Population-specific PRS — built and tuned with LDpred2 and combined multi-trait methods — showed strong predictive performance for many traits (for example ankylosing spondylitis AUC ~0.81; type 2 diabetes AUC ~0.64), and TPMI-derived PRS outperformed European-derived models when applied to East Asian samples in external cohorts (Taiwan Biobank, UK Biobank EAS subset, All of Us). Multitrait PRS improved prediction for correlated clusters (cardiometabolic, autoimmune/infectious, kidney-related). The authors discuss limitations (ascertainment bias, incomplete EMRs, underrepresentation of EAS in eQTL resources) and call for broader, diverse datasets.
Key Points
- TPMI assembled genotype and longitudinal EMR data for ~463,447 individuals genetically similar to Han Chinese and analysed 695 phecodes + 24 quantitative traits.
- GWAS and fine-mapping identified 2,656 independent variant–trait associations, including 95 previously unreported associations and many variants rare or absent in European datasets.
- Colocalization and gene-level heritability highlighted pleiotropic genes (eg APOE, ABCG2, KCNQ1) and three main phenotype clusters: cardiometabolic; autoimmune/infectious; kidney-related.
- PRS models (LDpred2 performed best overall) achieved meaningful prediction for many diseases; multitrait PRS (PRSmix+) notably improved cardiometabolic prediction (AUC +0.04 and 1.77-fold r2 increase).
- TPMI-derived PRS validated externally (Taiwan Biobank, UKB EAS, All of Us) and generally outperformed PRS built from UK Biobank European data when applied to East Asian samples.
- PRS explain a measurable share of health-service measures: top PRS models accounted for ~8.5% of variation in clinic visit frequency and ~10.3% of hospitalisation duration between top vs bottom groups.

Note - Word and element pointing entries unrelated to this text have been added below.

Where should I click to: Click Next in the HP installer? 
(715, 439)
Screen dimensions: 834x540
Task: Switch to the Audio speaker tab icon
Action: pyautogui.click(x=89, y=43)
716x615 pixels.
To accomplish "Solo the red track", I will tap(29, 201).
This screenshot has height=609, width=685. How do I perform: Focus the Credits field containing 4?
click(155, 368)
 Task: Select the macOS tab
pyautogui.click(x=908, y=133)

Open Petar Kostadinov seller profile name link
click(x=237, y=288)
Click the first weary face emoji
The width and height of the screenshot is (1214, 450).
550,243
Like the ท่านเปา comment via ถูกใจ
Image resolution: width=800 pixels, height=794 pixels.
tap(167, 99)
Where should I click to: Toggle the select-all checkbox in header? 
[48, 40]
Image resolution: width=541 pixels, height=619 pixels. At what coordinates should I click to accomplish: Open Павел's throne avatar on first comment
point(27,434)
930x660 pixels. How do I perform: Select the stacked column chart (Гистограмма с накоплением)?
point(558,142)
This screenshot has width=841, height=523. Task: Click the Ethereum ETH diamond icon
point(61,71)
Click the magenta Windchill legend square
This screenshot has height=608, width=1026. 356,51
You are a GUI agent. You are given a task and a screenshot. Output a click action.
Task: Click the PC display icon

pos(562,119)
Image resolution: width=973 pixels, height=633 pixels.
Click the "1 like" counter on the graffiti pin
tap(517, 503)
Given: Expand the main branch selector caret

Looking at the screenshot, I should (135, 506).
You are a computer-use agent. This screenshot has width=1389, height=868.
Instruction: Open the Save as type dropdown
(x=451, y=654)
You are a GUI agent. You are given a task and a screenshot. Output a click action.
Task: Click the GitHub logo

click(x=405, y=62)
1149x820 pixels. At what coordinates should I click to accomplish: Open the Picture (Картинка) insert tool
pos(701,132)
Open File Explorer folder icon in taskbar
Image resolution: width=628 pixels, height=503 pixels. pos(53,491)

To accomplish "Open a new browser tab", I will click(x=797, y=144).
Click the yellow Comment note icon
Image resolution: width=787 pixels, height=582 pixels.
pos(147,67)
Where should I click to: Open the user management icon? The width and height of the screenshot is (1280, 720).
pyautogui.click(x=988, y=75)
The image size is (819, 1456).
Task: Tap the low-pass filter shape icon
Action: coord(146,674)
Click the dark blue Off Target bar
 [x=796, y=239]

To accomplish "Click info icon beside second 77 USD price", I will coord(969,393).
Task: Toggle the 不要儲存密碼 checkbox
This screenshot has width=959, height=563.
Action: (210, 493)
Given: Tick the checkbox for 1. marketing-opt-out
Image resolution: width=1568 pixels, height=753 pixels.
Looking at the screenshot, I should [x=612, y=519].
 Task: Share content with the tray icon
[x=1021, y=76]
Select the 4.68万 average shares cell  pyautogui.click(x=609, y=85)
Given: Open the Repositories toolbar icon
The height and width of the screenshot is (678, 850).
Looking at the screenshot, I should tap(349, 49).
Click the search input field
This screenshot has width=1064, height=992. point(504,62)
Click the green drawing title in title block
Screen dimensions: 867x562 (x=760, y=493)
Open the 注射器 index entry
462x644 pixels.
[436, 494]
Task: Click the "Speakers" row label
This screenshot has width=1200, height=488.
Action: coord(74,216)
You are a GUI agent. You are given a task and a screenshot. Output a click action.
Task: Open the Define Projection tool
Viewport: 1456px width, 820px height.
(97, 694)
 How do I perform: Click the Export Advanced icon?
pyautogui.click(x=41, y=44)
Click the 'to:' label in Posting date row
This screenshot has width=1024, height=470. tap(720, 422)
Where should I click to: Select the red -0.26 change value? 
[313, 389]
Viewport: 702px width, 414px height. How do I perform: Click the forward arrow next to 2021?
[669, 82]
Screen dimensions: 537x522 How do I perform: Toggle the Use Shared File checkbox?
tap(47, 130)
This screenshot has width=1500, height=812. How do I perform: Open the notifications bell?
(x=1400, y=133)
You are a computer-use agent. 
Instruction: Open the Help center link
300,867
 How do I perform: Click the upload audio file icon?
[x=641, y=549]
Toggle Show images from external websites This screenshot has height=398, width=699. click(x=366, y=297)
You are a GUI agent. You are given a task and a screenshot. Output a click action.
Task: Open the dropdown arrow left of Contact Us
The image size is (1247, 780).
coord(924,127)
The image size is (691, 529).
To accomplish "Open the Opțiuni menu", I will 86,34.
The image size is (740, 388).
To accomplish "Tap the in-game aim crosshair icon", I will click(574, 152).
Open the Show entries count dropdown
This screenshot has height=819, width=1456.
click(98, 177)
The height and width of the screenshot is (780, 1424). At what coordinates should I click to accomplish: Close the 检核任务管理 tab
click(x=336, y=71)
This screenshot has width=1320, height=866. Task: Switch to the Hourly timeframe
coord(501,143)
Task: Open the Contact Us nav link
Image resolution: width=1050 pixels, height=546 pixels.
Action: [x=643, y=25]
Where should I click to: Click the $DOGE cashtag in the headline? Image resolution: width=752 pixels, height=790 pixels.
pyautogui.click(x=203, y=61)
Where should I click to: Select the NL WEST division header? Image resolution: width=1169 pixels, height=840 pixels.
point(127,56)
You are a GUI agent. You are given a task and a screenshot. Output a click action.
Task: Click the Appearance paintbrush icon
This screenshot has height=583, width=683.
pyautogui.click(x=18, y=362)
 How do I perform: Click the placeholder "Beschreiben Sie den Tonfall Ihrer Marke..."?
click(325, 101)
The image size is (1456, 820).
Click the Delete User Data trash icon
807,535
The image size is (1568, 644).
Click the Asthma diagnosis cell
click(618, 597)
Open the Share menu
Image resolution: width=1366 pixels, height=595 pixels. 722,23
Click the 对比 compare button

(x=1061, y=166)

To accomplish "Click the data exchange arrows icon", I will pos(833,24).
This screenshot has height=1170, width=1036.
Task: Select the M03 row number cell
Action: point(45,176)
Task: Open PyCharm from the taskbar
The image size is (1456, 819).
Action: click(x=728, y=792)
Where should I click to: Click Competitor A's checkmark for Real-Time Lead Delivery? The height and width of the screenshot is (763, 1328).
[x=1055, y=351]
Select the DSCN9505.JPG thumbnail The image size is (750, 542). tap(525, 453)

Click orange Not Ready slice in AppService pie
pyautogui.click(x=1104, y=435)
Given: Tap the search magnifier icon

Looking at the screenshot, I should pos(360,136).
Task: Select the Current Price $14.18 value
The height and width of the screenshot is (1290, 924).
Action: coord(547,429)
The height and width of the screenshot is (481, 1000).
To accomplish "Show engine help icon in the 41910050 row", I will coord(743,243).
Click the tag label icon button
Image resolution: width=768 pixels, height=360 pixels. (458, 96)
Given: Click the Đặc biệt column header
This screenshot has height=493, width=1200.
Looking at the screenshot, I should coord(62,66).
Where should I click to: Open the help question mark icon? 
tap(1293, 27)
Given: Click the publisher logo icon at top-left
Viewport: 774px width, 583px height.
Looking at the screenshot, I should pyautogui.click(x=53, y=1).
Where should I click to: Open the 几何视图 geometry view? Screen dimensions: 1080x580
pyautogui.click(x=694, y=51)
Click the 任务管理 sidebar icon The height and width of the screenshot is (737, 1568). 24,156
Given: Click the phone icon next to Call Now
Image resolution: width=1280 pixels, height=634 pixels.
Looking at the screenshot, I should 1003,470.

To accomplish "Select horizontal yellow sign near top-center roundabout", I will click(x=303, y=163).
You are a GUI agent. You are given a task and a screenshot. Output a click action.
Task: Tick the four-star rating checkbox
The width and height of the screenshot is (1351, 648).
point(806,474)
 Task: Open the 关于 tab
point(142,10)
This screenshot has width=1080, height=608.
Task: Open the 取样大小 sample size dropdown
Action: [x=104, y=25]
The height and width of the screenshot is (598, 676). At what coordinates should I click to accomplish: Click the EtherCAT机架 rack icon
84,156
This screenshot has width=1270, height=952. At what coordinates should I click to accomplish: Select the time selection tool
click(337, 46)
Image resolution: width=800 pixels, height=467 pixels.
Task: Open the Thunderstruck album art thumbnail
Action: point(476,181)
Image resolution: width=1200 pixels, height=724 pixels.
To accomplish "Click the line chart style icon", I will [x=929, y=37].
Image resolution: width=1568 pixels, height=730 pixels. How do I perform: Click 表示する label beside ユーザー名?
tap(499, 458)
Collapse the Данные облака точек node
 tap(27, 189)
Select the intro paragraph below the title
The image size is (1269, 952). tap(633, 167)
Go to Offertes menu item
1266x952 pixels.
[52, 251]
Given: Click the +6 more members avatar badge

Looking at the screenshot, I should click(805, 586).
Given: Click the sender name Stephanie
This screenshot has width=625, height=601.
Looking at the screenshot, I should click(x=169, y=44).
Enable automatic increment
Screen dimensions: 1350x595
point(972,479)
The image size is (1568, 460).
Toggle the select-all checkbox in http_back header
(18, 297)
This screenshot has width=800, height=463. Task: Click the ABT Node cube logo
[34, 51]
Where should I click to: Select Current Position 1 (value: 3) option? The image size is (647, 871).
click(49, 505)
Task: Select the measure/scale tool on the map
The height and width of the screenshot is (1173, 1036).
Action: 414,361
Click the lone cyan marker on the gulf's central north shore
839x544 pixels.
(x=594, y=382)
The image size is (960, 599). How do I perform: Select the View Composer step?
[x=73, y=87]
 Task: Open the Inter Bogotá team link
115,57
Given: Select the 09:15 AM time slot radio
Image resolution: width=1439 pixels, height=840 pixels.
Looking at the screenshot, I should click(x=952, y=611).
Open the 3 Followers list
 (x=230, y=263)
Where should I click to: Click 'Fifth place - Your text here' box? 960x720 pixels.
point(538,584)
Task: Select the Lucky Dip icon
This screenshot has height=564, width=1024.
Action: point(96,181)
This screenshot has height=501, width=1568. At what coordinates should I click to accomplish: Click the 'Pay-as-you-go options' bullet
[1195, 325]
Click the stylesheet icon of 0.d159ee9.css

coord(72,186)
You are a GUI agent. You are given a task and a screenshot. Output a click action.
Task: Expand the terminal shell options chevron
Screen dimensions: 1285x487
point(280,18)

- Limitations include hospital-based ascertainment bias, incomplete cross-hospital EMRs, limited EAS representation in expression datasets, and insufficient size for some rare subtypes.
Context and Relevance
Modern PRS have been dominated by European-ancestry datasets, limiting transferability. This study shows the value of building population-specific genomic resources: large, local cohorts reveal variants and effect sizes that are invisible in EUR-focused studies and allow PRS that work better for the target population. The TPMI work is particularly important for traits enriched or distinct in Taiwan (for example hepatitis B) and demonstrates that with sufficient sample size and high-quality EMRs, population-specific PRS can approach the predictive power seen in European-based efforts. The findings support a move towards equitable precision medicine by expanding diverse genomic resources and tailoring risk models to ancestry and local disease patterns.
Author style
Punchy: big cohort, clear wins. The paper is a strong demonstration that you can’t just repurpose European PRS and expect optimal results — build the models on the right population and you get better, clinically meaningful prediction. If your work touches genetics, population health or PRS deployment, read the details: variant discovery, fine-mapping, multitrait improvements and external validation are all here.
Why should I read this?
Short answer: because it shows PRS actually work — but only when you build them for the right people. If you want to know how population-specific data changes discovery, fixes missed variants and improves risk scores for East Asian populations (and what that means for real-world screening and prevention), this paper saves you knuckling through a stack of supplementary files. It’s a practical blueprint for making PRS fairer and more useful.